Desde 2006, quando foi instituído o regime de subsídios, a remuneração dos juízes acumula perdas que chegam a 40%. Não é insignificante. Os juízes pleiteiam reposição de apenas 16,7%. Menos da metade das perdas. A imprensa trata isso como coisa acintosa. Como se os juízes fossem insensíveis ao momento fiscal pelo qual o país atravessa. Como se os juízes fossem privilegiados com remunerações nababescas. Os juízes pagam contas e contraem dívidas como qualquer pessoa.

O tema é indigesto, mas deve ser enfrentado sem temor e sem diversionismos. Uma coisa é tratar a questão em termos orçamentários e fiscais. Esses argumentos devem e estão sendo considerados seriamente, pelo menos pelos juízes. Outra coisa é aproveitar a oportunidade para achincalhar, diminuir e manietar os juízes, indistintamente.

A reposição das perdas inflacionárias está diretamente ligada à independência da magistratura. É antipático dizer isso, mas é como é. Os assuntos não podem ser discutidos isoladamente. A remuneração da magistratura é uma questão sensível de Estado. Sabe-se disso desde que o mundo ocidental concebeu um Poder independente para assegurar os direitos dos cidadãos, assegurar que a Lei seja cumprida de modo justo e igual por todos e punir aqueles que violam a Lei, inclusive os membros dos demais Poderes da República.
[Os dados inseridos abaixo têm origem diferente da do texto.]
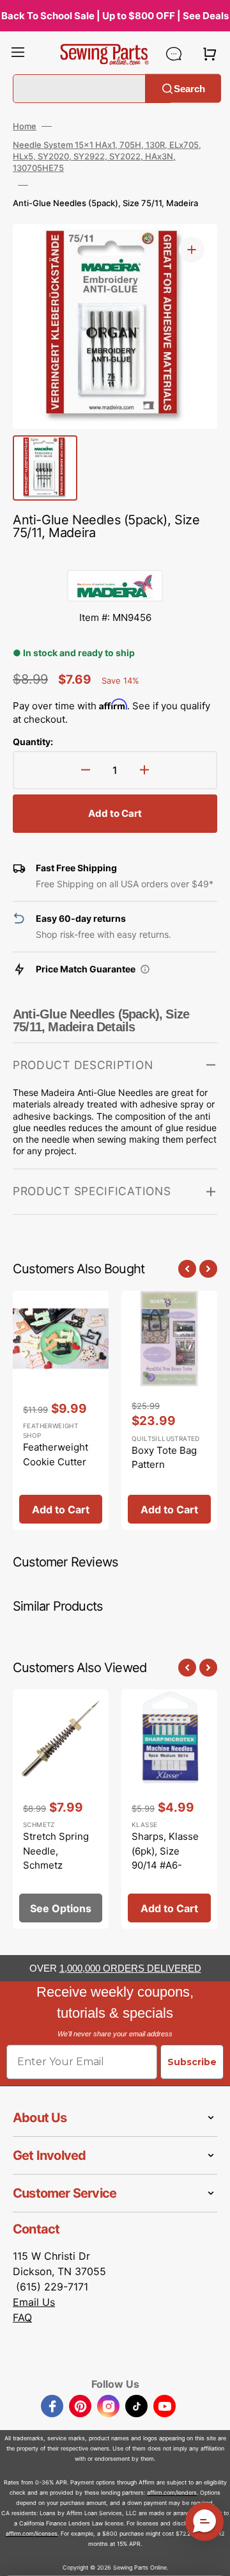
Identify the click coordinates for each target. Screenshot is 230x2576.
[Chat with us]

O Poder Judiciário tem falhas. Isso é verdade. O sistema de Justiça funciona muito mal. Isso também é verdade. Isso, contudo, não acontece porque os juízes não trabalham, porque os juízes trabalham pouco ou porque os juízes ganham muito. Aliás, os juízes ganham muito menos do que se apregoa. Muitas outras categorias do serviço público ganham mais e têm melhores condições de trabalho. A remuneração da imensa maioria dos juízes é absolutamente transparente, está disponível na internet, no site dos tribunais respectivos. Todo mundo pode consultar.

Não dá para detalhar todas as causas do mau funcionamento da Justiça aqui. Por isso escrevi um pequeno livro, que pode ser bem compreendido por qualquer pessoa interessada e de boa vontade. Intitula-se Abrindo a Caixa-Preta: por que a Justiça não funciona no Brasil? A segunda edição, revista e ampliada, estará disponível a partir de setembro no site da Editora JusPodivm. Nele faço críticas ao Poder Judiciário e reconheço que os juízes têm grande parcela de culpa pelo mau funcionamento da Justiça, mas não a que comumente seus detratores lhe querem atribuir.